Ghana’s Trades Union Congress (TUC), a country-wide body with membership that includes various workers’ organizations, has released a policy concerning workers’ rights in the nation’s fishing industry.
The policy, “Workers Policy on Decent Work in Fishing in Ghana,” which was prepared with the support of the International Labor Organization (ILO), identifies major challenges facing Ghana’s fishing industry, such as forced labor, and outlines strategies through which the country can guarantee rights in both marine and inland fisheries.
“The sector is noted for occupational safety, health, and environment (OSHE) shortfalls, deplorable living and working conditions on fishing vessels, and dwindling incomes, as well as forced labor, modern day slavery, and human trafficking,” TUC Secretary General Anthony Baah said.
Other issues that Ghana’s fisheries sector faces, and which the TUC’s policy is trying to help mitigate, include “problematic” Chinese vessels in Ghanaian industrial trawl space that employ African fishers. The TUC cites an example in which a fisher reported witnessing the death of a colleague who fell sick with cholera aboard a Chinese vessel because the crew refused to bring him ashore for treatment.
“Even though their vessels have medicines, medicine boxes are kept with the captains, and inscriptions on the medicines are in the Chinese language,” the TUC’s policy said.
The policy also cited Chinese-owned trawlers operating in Ghanaian waters that feature “awful living conditions, including poor food and drink.” Furthermore, onboard observers typically face threats and have even died working their jobs.
Baah largely attributed these issues to “inadequacies in [Ghanaian] legislative framework and weak enforcement of laws and regulations.”
“The policy is expected to strengthen the partnership between trade unions and other stakeholders in the fishing industry to ensure respect for the rights and interests of fishers,” Baah said.
The policy lays out to steps to alleviate these issues, including trade unions in Ghana developing annual action plans and incorporating their plans into individual plans of action and budgets.
“The TUC and its member unions seek to ensure that workers in Ghana work in dignity, have employment security and living wage, have access to social security, exercise their rights at work, and participate effectively in decisions that affect their lives,” the policy said.
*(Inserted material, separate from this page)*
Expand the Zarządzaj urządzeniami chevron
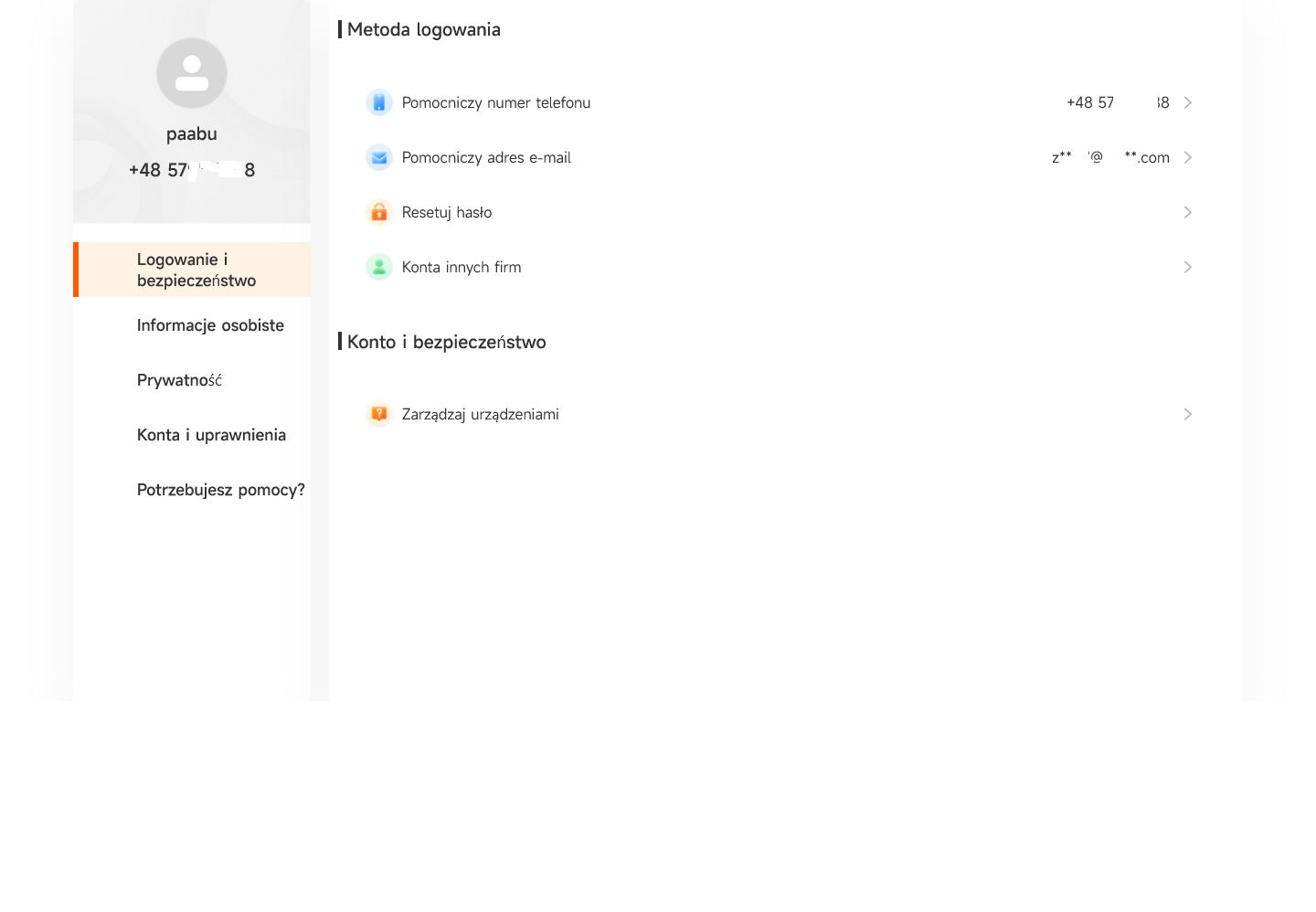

The document has also set out several measures to achieve fair working conditions for vessel workers, consistent income for fishing communities, and implementation of legislation and regulations for protections of sea workers.
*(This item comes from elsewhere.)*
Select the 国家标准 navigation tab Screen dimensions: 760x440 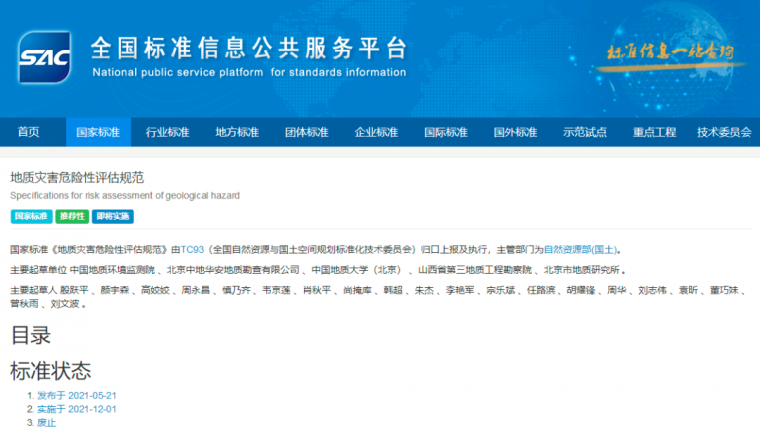[x=98, y=132]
For instance, the TUC has committed to launching education campaigns aimed at stakeholders and fisher and has also recommended the ratification and implementation of the ILO’s Work in Fishing Convention #188 of 2007, which provides basic requirements for people working aboard fishing vessels with guidelines of minimum wage, medical examination, conditions of serves, work contracts as well as repatriation procedures.
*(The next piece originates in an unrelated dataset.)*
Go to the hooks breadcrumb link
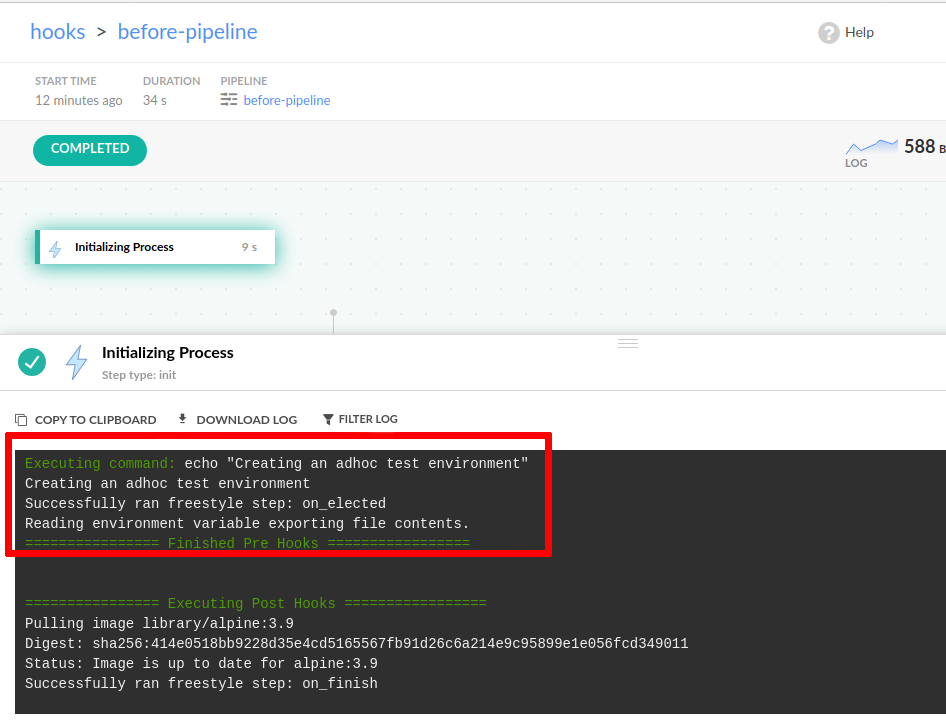The width and height of the screenshot is (946, 723). tap(58, 32)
“The non-ratification of C188 deprives fishers in the country from benefiting fully from the standards that C188 sets for fishers and fishing vessels engaged in commercial fishing operations,” the policy said.
The TUC’s policy document also proposes increasing he number of labor inspectors in the country to carry out more regular inspections and publish quarterly labor inspection reports.
Recruiting processes for fishers should also be standardized, with Ghanaian fishers educated on proper recruitment procedures and employment contracts, both of which should be easily accessible for inspection, the document said.
“[The new policy] provides the blueprint to guide trade union efforts toward ameliorating decent work deficits in fishing,” Baah said.